What I’m talking about is that if you try using a non-existent function, say
like I do in this makefile where fnord is not defined/known by GNU Make
> $ cat Makefile
>
> FOO = $(fnord "F N O R D")
> $(info $$FOO is [$(FOO)])
>
> fnord: ; for i in "$(FOO)"; do echo $$i; done
>
> $ make
I get the exact same behavior I reported in my issue.
So my question is really if this behavior is documented somewhere?

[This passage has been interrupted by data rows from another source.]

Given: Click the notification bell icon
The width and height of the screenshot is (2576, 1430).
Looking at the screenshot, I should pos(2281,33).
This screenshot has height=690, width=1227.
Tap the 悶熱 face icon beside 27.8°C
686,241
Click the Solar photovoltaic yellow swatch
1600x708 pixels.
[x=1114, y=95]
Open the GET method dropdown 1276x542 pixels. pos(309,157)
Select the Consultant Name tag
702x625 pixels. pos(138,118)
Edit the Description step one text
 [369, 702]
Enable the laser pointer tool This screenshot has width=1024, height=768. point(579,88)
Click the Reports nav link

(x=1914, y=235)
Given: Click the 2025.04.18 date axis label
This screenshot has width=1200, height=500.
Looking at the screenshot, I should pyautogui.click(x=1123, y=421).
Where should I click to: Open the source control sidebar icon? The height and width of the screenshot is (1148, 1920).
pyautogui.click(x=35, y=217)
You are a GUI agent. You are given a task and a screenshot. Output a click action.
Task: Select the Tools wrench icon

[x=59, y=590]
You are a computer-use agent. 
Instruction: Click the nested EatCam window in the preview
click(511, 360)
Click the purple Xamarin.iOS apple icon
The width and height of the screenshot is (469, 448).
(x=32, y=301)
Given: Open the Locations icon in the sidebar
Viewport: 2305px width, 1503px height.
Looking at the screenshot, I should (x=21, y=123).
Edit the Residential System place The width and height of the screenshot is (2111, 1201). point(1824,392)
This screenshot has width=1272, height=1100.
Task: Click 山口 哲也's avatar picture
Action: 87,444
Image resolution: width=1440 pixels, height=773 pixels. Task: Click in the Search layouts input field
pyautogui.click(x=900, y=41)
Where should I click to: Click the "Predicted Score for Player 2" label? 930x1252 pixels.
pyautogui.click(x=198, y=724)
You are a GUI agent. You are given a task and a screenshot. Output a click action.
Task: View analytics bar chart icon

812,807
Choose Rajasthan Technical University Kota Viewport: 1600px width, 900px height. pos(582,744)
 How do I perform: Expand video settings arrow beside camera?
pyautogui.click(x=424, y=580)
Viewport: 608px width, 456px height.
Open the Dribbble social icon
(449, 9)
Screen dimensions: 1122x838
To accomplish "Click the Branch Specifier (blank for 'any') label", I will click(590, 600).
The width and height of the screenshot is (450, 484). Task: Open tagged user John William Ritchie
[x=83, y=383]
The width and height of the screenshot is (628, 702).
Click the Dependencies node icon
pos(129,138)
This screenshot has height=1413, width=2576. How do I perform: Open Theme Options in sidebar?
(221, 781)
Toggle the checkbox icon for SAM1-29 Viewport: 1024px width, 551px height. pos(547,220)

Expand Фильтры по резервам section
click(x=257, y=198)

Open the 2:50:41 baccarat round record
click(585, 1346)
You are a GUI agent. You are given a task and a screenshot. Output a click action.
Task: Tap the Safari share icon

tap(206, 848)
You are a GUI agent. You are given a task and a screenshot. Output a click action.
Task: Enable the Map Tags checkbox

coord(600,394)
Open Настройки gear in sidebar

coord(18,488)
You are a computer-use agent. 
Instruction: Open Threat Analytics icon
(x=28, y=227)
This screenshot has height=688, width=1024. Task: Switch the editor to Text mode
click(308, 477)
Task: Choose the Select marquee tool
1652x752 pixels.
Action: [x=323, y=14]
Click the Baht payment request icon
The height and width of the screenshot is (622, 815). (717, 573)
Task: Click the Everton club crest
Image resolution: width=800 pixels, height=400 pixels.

Shouldn’t
GNU Make raise an error when a make file calls a non-existing function?
If it is not possible to have GNU Make by default raise an error when this
happens due to backward compatibility concerns, what about a configuration
option (command line and/or configurable from within makefile by setting some
value)?
If I had to choose between the two approaches I would prefer the one where you
configure behavior from within makefile.
>
> On 2 Jan 2023, at 06:28, Paul Smith <psmith@gnu.org> wrote:
>
> On Wed, 2022-12-14 at 13:12 +0100, johol wrote:
>> FOO = $(guile (fnord “F N O R D”))
>
> I'm not sure what environment you're using, but my version of Guile
> doesn't work with these special UTF-8 quote characters you're using
> here: “ and ”.
>
> When I try to use them, and the sample makefile you've provided, I get
> all sorts of bizarre errors from the Guile interpreter.
>
> If I replace these characters with standard ASCII double-quote
> characters " then it seems to work fine:
>
> $ cat Makefile
> define FNORD
> ;; Simple initial Guile-test
> (define (fnord value)
> value)
> endef
>
> # Internalize the Guile code
> $(guile $(FNORD))
>
> FOO = $(guile (fnord "F N O R D"))
> $(info $$FOO is [$(FOO)])
>
> fnord: ; for i in "$(FOO)"; do echo $$i; done
>
> $ make
> $FOO is [F N O R D]
> for i in "F N O R D"; do echo $i; done
> F N O R D
>
> If you don't see this behavior you'll need to provide more details such
> as which version of Guile you compiled with.